Opinion Australia could become a leader in cybersecurity research

Cybersecurity is essential in a society that needs to safeguard information for secure banking, safe transportation, and protected power grids, writes Sven Rogge.

cybersecurity

OPINION: Cybersecurity is essential for our future in a society that needs to safeguard information as much as possible for secure banking, safe transportation, and protected power grids.

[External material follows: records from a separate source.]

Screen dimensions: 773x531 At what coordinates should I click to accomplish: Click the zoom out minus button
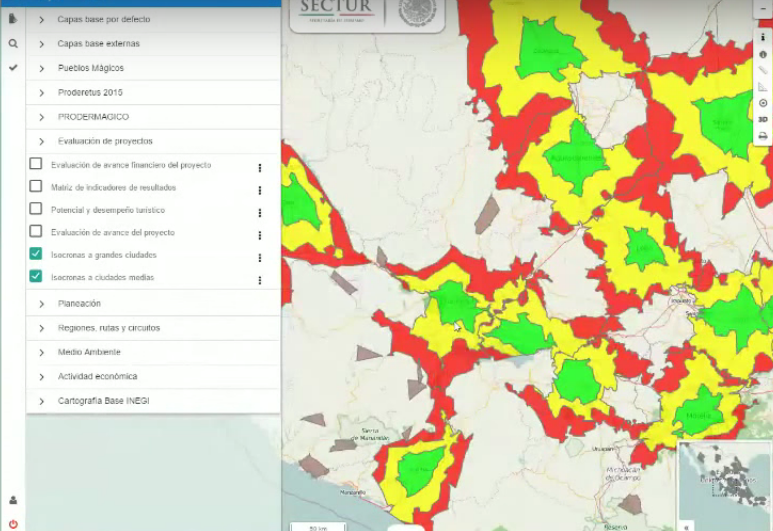(x=763, y=6)
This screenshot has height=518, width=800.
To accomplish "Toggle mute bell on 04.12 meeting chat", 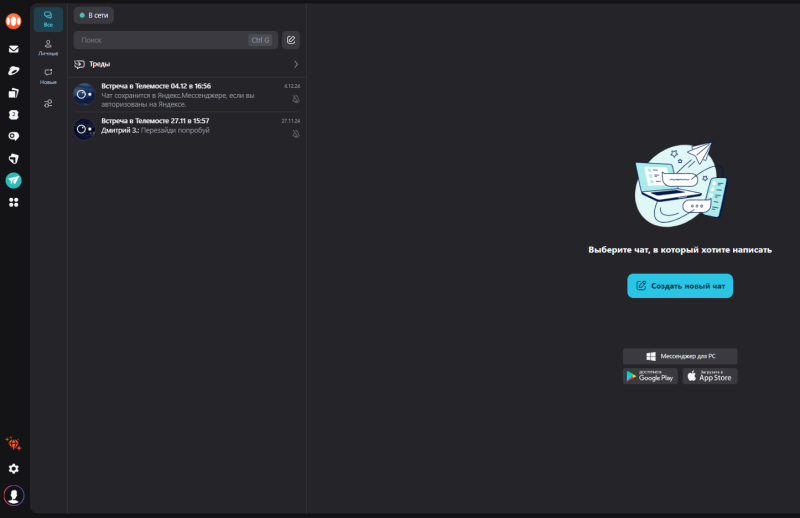I will pos(295,99).
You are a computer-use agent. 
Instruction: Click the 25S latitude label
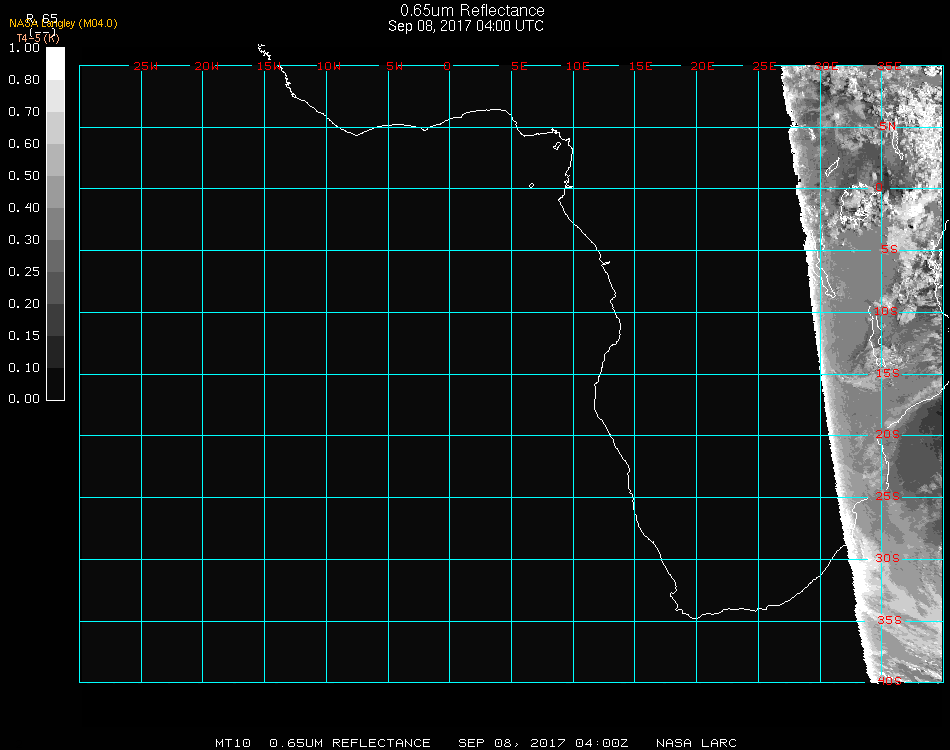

Quantum information technology will transform data communication and processing. Here, quantum physics is exploited for new technologies to protect, transmit and process information. Classical cryptography relies on mathematically hard problems such as factoring which are so difficult to solve that classical computers can take decades. Quantum information technology allows for an alternative approach to this problem that will lead to a solution on a meaningful timescale, such as minutes in contrast to years. Quantum information technology allows for secure encoding and decoding governed by fundamental physics which is inherently unbreakable, not just hard to break.

Internationally, quantum information is taking off rapidly underlined by large government initiatives. At the same time there are commercial investments from companies such as Google, IBM, Microsoft and Lockheed Martin.

Due to long term strategic investments in leading academic groups Australia remains at the forefront globally and enjoys a national competitive advantage in quantum computing and cybersecurity. We should utilise the fact that Australia is a world leader and global player in quantum information science to provide many new high technology industries for its future.

Sven Rogge is a Scientia Professor of Physics and program manager at the Centre for Quantum Computation & Communication Technology at UNSW.